Natalina Vasconcelos, 49 anos, moradora do conjunto Mestre Oscar Santos, teve a venda de espetinhos, principal renda da família, suspensa por mais de uma semana. “A prefeitura passou uma noite entregando água, mas não deu pra todo mundo. Aqui é uma calamidade total porque as pessoas não têm pra onde correr. A nossa real situação não importa para ninguém, porque eu mesma perdi meu freezer todinho nos primeiros dias. Aqui no comércio do canto de casa, a moça estava dando tip-top, picolé, iogurte para não jogar fora. Eu mesma fui várias vezes pedir água lá no ecoposto”, conta ela, que tem usado um único isopor como reservatório de água para alimentar uma casa com sete moradores.
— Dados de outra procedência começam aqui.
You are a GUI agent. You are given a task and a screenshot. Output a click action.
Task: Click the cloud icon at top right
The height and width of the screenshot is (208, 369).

Na segunda-feira, (9), a Polícia Civil do Amapá, por meio da Delegacia de Crimes Contra o Consumidor (DECCON), com o apoio do Procon e da Vigilância Sanitária Municipal, deflagrou a ‘Operação Apagão – Fase 1’, com o objetivo de fiscalizar estabelecimentos comerciais quanto à venda de produtos impróprios ao consumo humano ou com preços elevados.

De acordo com o delegado Sávio Pinto, que coordenou as diligências, essa fiscalização vai continuar. ​“Estaremos realizando as fiscalizações necessárias pelo tempo que precisar e pedimos ao cidadão que continue denunciando. Podemos observar que há um oportunismo comercial nesse momento, ou seja, alguns comerciantes estão se aproveitando da necessidade das pessoas e aumentado os preços dos produtos. Nos solidarizamos com os comerciantes que tiveram prejuízos quanto aos produtos que necessitam de refrigeração, porém, uma vez estragados, esses produtos devem ser retirados da exposição à venda, sob pena de acarretar em prisão em flagrante”,​ destacou o delegado.

Coronavírus

O aumento de casos como esses acabam sobrecarregando o sistema de saúde, atualmente, em grande parte, direcionado para os atendimentos da Covid-19. No último boletim epidemiológico divulgado na terça-feira, 17, pelo Governo do Estado, o ​Amapá traz ​226 novos casos confirmados​, alcançando a marca dos 55.382 casos no painel geral.

“Não procurei o médico porque estava com medo de ir e me contaminar com outra doença, a Covid-19, já que as UBS’s e o Pronto-socorro estão lotados pois estamos com alta de casos novamente”, explica a autônoma, Jennifer Santos.

“Na UBS Congós desde que entramos na pandemia, em abril, a nossa unidade está atendendo exclusivamente grávidas. Essa semana, das gestantes que atendi, algumas relataram sintomas de intoxicação alimentar, mas ouvi essa questão por todos os lados, amigos, no meu outro trabalho, que é com alimentação escolar, então isso tá bem generalizado. Uma das orientações é se hidratar bastante… a situação só fica ainda mais difícil”, diz a nutricionista Silvia Ferraz, 46 anos, moradora de Macapá. A profissional alerta para os riscos no consumo de alimentos perecíveis, como proteína animal, queijos, derivados do leite e produtos congelados.

Em novo decreto, publicado no dia 17 de novembro, o Governo do Amapá reforça a suspensão de atividades políticas como reuniões, carreatas, comícios, bandeiradas, além de aglomerações em clubes de recreação, bares, boates, shows, balneários e similares. O decreto ainda traz a proibição de circulação de pessoas em praças, calçadas e logradouros públicos a partir das 22 horas.